- _Work to complete_
Starting at the top of the entries below, set down each line exactly as written, and stop after the line containing "Click the Источник section heading".

Records from a data source:

━━━━━━━━

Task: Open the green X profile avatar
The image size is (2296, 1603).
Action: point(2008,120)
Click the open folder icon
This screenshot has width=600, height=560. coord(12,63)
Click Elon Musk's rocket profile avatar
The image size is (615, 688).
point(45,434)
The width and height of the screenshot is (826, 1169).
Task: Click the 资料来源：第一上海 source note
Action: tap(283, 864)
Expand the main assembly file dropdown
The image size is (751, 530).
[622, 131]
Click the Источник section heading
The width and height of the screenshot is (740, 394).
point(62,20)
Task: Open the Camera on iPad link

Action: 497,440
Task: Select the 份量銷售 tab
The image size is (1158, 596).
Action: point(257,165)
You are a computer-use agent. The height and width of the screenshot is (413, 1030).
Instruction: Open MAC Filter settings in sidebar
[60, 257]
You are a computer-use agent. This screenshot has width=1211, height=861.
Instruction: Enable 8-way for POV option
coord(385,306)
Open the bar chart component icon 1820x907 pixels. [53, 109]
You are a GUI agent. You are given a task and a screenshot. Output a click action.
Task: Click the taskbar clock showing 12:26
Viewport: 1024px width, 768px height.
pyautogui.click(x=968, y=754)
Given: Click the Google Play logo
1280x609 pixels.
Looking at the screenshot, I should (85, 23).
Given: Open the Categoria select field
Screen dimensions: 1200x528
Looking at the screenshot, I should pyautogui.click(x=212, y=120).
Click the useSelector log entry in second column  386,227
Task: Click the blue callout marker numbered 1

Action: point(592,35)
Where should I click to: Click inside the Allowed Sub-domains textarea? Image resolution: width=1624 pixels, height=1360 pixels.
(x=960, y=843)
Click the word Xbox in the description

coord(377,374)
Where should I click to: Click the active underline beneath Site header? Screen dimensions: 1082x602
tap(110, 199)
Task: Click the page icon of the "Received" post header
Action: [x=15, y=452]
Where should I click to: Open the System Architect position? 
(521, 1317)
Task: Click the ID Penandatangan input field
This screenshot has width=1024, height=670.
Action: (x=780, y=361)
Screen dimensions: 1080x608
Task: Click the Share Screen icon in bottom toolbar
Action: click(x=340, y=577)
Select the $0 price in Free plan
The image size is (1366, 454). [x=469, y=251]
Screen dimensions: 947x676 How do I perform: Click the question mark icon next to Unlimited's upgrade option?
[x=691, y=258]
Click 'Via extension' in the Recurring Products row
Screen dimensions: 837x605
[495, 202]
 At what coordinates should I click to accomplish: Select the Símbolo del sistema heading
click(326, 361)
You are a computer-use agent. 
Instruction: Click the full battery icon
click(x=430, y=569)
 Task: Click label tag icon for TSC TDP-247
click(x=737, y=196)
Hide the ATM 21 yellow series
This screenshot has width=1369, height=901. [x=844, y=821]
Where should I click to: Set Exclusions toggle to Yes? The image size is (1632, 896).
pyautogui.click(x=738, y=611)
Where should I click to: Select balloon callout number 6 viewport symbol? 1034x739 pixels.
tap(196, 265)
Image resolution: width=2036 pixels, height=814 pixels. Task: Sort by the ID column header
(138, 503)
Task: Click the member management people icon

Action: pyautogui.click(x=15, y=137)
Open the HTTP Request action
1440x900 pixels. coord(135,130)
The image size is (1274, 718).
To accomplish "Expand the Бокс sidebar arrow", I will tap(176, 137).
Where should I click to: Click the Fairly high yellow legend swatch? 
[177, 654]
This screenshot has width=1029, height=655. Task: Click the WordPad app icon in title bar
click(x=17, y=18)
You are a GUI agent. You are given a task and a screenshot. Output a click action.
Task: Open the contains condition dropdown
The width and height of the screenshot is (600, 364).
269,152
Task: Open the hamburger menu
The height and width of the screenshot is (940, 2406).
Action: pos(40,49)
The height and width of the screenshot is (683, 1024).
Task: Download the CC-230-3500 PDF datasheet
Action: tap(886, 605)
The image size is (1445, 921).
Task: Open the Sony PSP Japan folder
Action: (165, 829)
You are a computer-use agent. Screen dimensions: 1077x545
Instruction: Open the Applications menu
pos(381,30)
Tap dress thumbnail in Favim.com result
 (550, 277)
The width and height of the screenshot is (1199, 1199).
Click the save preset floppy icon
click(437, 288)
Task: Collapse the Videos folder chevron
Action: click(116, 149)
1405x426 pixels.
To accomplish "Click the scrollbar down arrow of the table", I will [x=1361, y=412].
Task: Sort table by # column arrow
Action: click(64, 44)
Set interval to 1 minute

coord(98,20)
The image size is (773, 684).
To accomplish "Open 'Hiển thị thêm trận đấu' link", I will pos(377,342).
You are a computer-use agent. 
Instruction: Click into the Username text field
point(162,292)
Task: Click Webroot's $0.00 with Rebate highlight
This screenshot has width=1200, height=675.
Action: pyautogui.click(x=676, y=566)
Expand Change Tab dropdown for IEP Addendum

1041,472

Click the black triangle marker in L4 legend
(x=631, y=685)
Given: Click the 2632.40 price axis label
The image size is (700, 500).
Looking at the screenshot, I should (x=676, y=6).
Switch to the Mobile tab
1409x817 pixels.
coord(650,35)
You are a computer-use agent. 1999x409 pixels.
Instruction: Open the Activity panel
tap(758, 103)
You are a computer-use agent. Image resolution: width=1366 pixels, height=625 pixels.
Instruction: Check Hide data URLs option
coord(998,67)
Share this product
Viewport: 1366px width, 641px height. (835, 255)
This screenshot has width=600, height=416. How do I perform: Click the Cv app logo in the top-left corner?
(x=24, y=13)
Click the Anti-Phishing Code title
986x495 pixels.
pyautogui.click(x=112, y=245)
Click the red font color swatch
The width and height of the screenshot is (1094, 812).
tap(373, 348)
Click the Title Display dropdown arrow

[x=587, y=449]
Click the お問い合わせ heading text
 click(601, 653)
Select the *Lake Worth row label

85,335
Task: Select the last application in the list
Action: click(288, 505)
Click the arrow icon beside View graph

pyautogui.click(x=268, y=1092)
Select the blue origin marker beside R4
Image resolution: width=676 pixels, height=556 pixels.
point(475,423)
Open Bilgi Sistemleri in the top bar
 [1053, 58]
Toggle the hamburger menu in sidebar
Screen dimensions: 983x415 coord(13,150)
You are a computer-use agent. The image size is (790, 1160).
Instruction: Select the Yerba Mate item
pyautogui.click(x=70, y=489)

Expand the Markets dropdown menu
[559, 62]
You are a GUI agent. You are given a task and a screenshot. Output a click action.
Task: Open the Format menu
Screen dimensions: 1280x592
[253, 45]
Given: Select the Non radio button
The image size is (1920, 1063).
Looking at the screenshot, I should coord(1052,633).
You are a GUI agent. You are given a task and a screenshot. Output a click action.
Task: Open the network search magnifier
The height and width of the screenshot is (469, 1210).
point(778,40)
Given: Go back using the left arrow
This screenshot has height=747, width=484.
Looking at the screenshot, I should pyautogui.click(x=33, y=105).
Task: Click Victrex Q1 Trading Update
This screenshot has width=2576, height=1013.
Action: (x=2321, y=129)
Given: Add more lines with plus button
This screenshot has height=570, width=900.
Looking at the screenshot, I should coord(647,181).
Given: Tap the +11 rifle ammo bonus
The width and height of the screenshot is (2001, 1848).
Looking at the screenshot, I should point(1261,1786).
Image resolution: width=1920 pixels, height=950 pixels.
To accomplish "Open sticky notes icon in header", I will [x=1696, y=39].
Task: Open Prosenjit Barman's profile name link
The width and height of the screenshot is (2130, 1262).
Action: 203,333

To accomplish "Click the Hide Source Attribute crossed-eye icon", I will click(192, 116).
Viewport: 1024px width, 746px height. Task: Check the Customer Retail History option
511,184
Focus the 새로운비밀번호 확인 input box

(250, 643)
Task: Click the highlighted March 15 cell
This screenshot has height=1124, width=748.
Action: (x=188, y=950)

━━━━━━━━

- _Task result_
Task: Open the green X profile avatar
The image size is (2296, 1603).
Action: point(2008,120)
Click the open folder icon
This screenshot has width=600, height=560. coord(12,63)
Click Elon Musk's rocket profile avatar
The image size is (615, 688).
point(45,434)
The width and height of the screenshot is (826, 1169).
Task: Click the 资料来源：第一上海 source note
Action: tap(283, 864)
Expand the main assembly file dropdown
The image size is (751, 530).
[622, 131]
Click the Источник section heading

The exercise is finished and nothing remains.